Exactly the lines from the one with "The height and" through the end of the records below are needed, minus any pictures.

Dataset excerpts

__________________________________________________

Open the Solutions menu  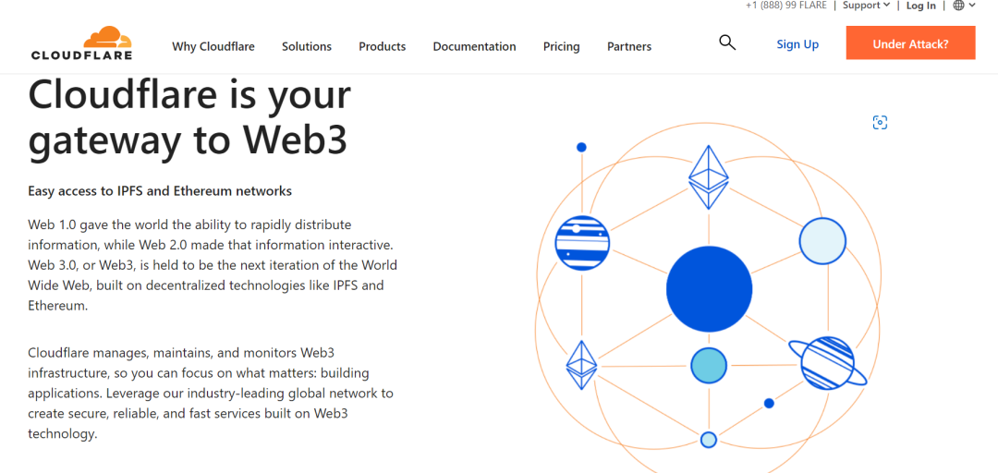coord(307,46)
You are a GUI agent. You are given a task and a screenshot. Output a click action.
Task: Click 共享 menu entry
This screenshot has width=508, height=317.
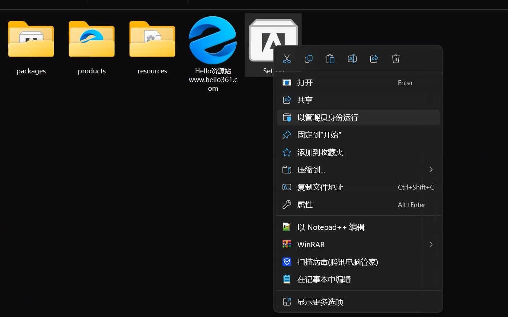click(x=305, y=100)
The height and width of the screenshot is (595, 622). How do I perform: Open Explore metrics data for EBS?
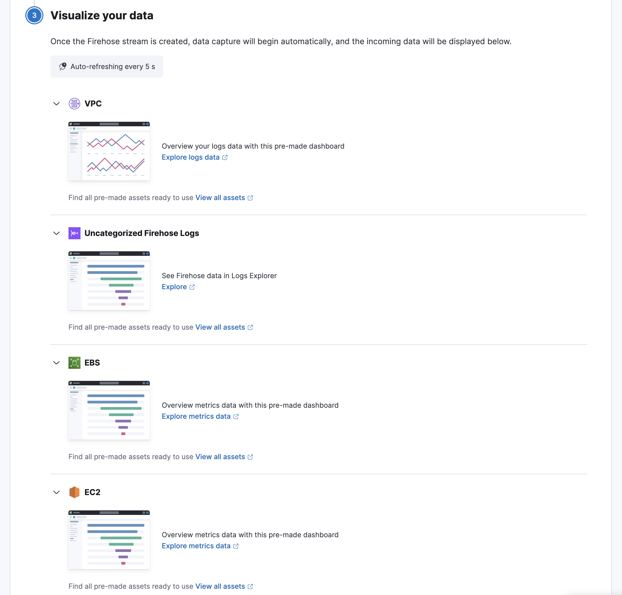(196, 416)
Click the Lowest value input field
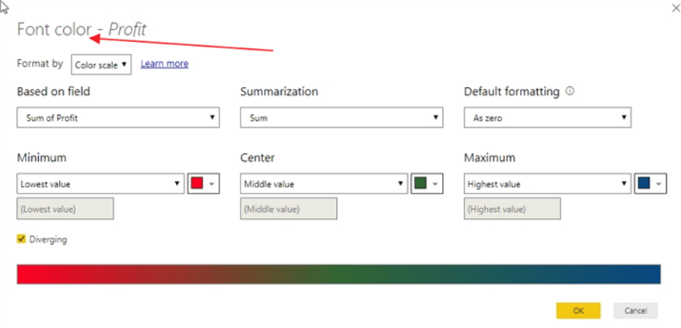This screenshot has width=681, height=328. 65,209
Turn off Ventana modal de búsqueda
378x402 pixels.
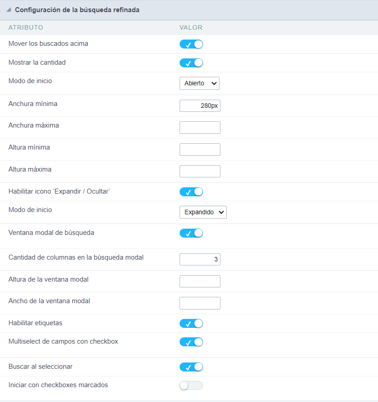coord(191,233)
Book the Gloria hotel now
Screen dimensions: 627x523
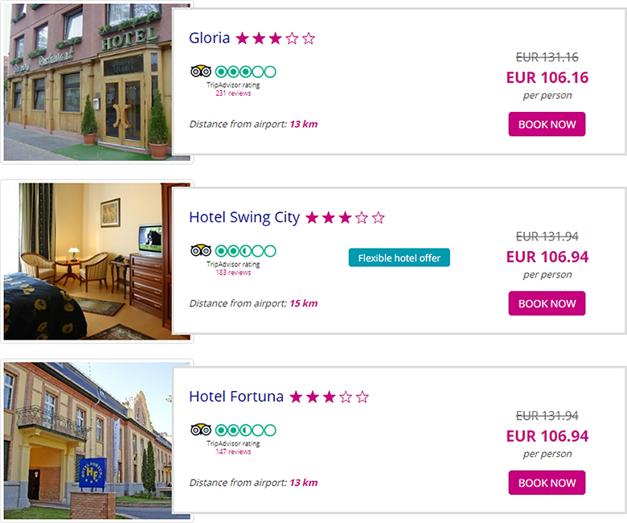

__________________________________________________

### Task response
The height and width of the screenshot is (595, 622). How do I perform: Open Explore metrics data for EBS?
(196, 416)
Click the Lowest value input field
This screenshot has width=681, height=328. 65,209
Turn off Ventana modal de búsqueda
378x402 pixels.
coord(191,233)
Book the Gloria hotel now
Screen dimensions: 627x523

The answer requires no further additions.